TASK DETAILS: Format the listing as a Markdown table with the columns Row and Line, starting at the line that contains "757x402 pixels. At" and ending with the line that contains "Looking at the screenshot, I should coord(65,549).". Include both end lines and skip any blank ones.

DATA FOR THIS TASK:
****************************************
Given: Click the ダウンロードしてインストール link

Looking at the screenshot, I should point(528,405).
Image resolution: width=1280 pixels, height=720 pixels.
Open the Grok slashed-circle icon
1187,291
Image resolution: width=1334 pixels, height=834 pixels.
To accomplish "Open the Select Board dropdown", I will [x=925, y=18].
****************************************
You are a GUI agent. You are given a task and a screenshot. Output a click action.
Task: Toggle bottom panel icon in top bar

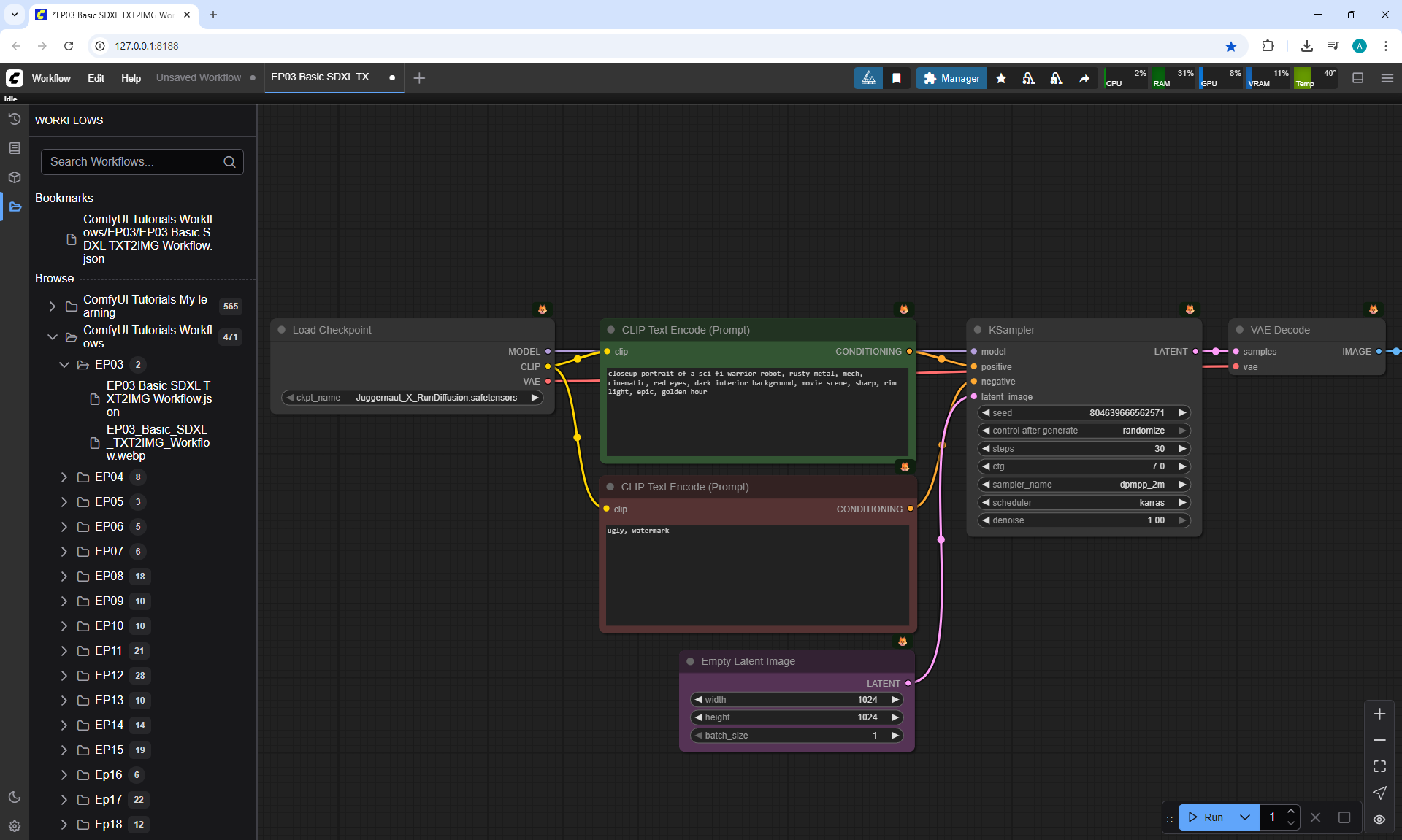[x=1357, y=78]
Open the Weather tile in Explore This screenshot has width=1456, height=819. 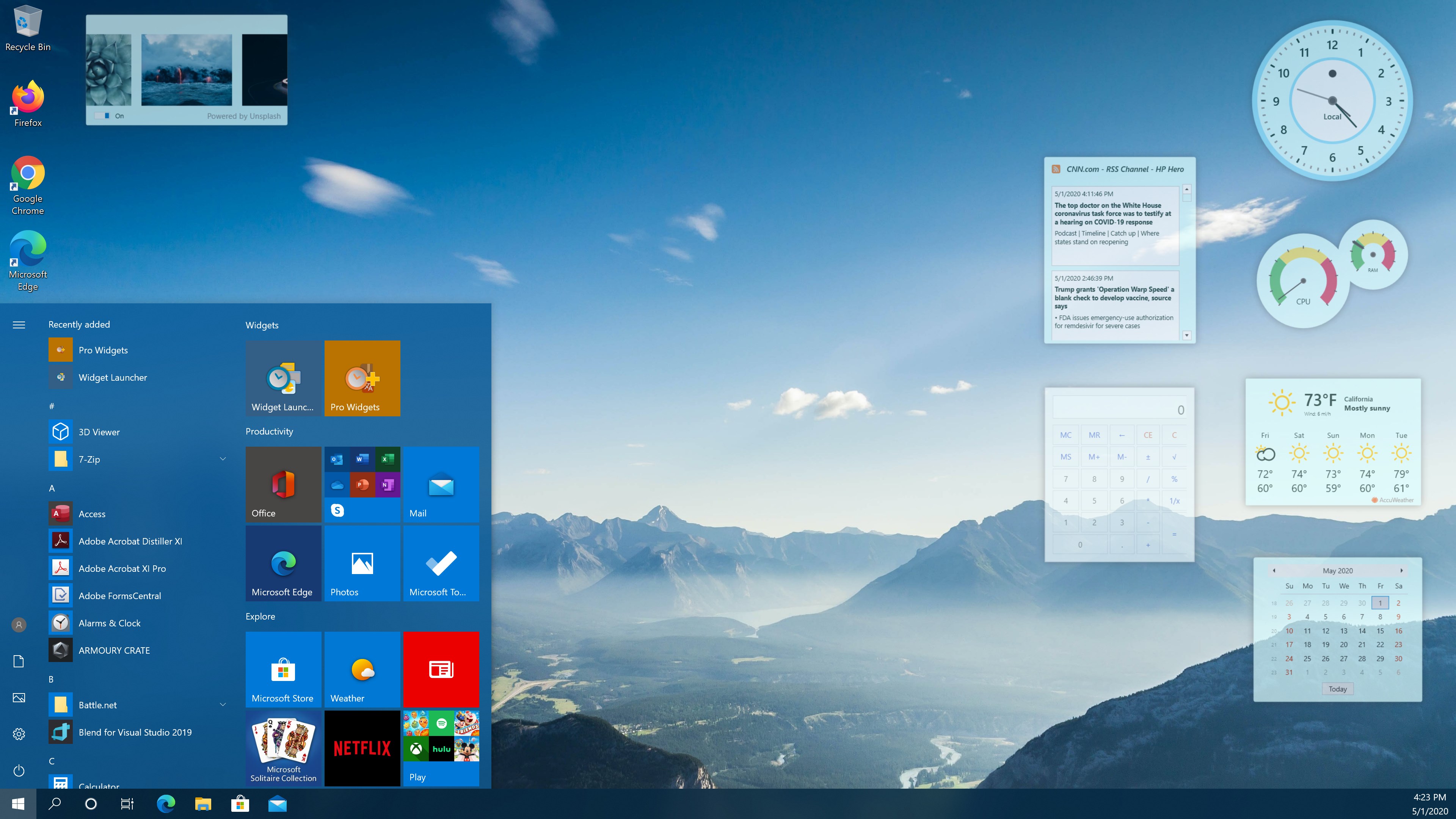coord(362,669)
****************************************
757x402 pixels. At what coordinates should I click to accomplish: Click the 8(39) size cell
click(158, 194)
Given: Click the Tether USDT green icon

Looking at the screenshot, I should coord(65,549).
****************************************
CORRECT RESULT:
| Row | Line |
|---|---|
| 1 | 757x402 pixels. At what coordinates should I click to accomplish: Click the 8(39) size cell |
| 2 | click(158, 194) |
| 3 | Given: Click the Tether USDT green icon |
| 4 | Looking at the screenshot, I should coord(65,549). |